# TEXTABSCHNITT
┏━━
Viele Wege führen weg vom Öl

Der Ölpreis klettert weiter und macht der Weltwirtschaft Sorgen. Der Ruf nach einer Energiewende wird lauter. Doch fossile Brennstoffe bleiben wichtig

VON STEPHAN KOSCH

Die Anschläge in Saudi-Arabien am Wochenende haben auf den Ölmärkten für einen neuen Preisschock gesorgt. Ein Fass mit 159 Litern für die führende Nordsee-Ölsorte Brent kostete am ersten Handelstag nach dem Terrorakt bis zu 1,90 Dollar mehr als am Freitag. Der Preis stieg auf auf 38,50 Dollar, leichtes US-Öl verteuerte sich um 1,67 auf 41,55 Dollar.

Sollte wegen weiterer Anschläge die Ölproduktion Saudi-Arabiens gesenkt werden oder zwischenzeitlich gar ausfallen, könnte der Preis auf 50 Dollar steigen, warnen Experten. Denn die weltweite Ölproduktion ist derzeit am Limit, ein Ausfall aus Saudi-Arabien könnte nicht aufgefangen werden.
┗━━
# VORLIEGENDE DATEN
┏━━
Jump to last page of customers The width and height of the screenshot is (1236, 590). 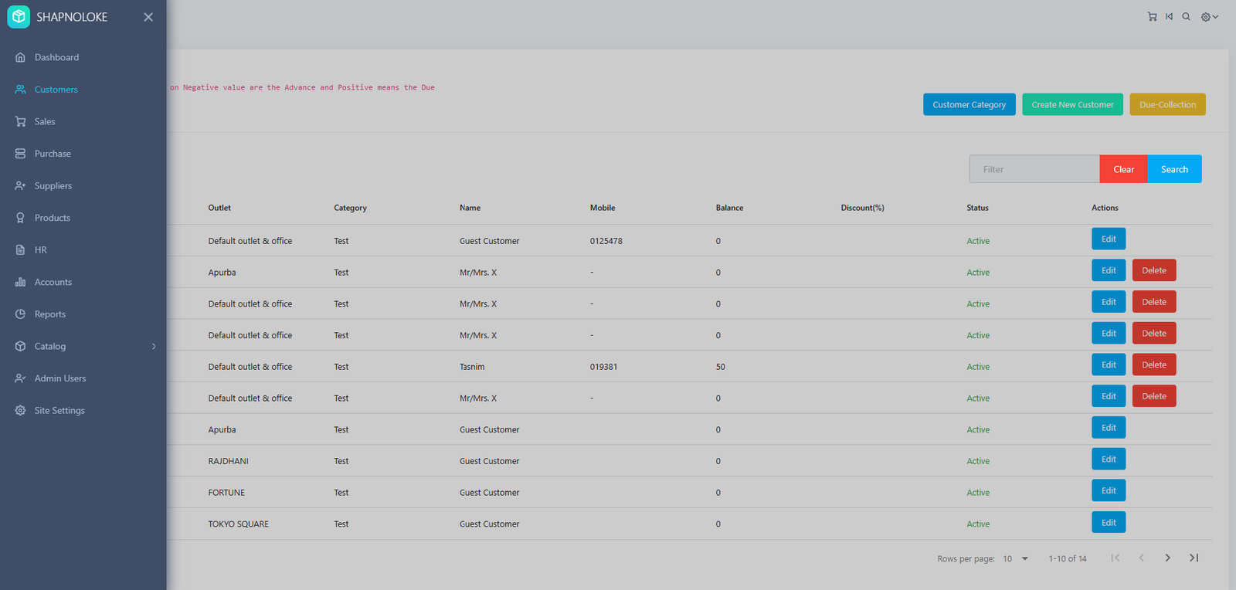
┗━━
# ARBEITSAUFTRAG
Führen Sie den Zeitungstext über den steigenden Ölpreis im Anschluss an seinen letzten Satz weiter.

# ERWARTETE LÖSUNG
Horrorszenarien nicht nur für die Weltwirtschaft, die den Schmierstoff Öl zum Wachstum braucht. Auch bei den Autofahrern steigt vor der Hauptreisezeit die Sensibilität für die Preise an den Zapfsäulen. Da hilft es wenig darauf hinzuweisen, dass ein Liter Öl verglichen mit der Kaufkraft zurzeit nicht viel teurer ist als in den 60er- oder 70er-Jahren.

Stattdessen bricht der Populismus sich Bahn. Zum Beispiel in den USA, wo Präsidentschaftskandidat John Kerry dazu aufruft, die nationalen Ölreserven auf den Markt zu werfen. „Wir befinden uns im Krieg, und Familien haben angesichts der steigenden Benzinpreise Schwierigkeiten, finanziell über die Runden zu kommen.“ Dem stehen die deutschen Oppositionspolitiker in nichts nach. Gestern machten sich Politiker von CDU und FDP zum Fürsprecher der Autofahrerlobby und fordern einen „Benzingipfel“.

Bei den 3.000 Delegierten aus 150 Ländern, die in dieser Woche auf der Bonner Konferenz „Renewables“ über die Chancen der erneuerbaren Energie diskutieren, dürften die hohen Ölpreise hingegen nicht nur Sorge auslösen. Sie liefern Argumentationshilfe für die geforderte Abkehr von fossilen Energieträgern.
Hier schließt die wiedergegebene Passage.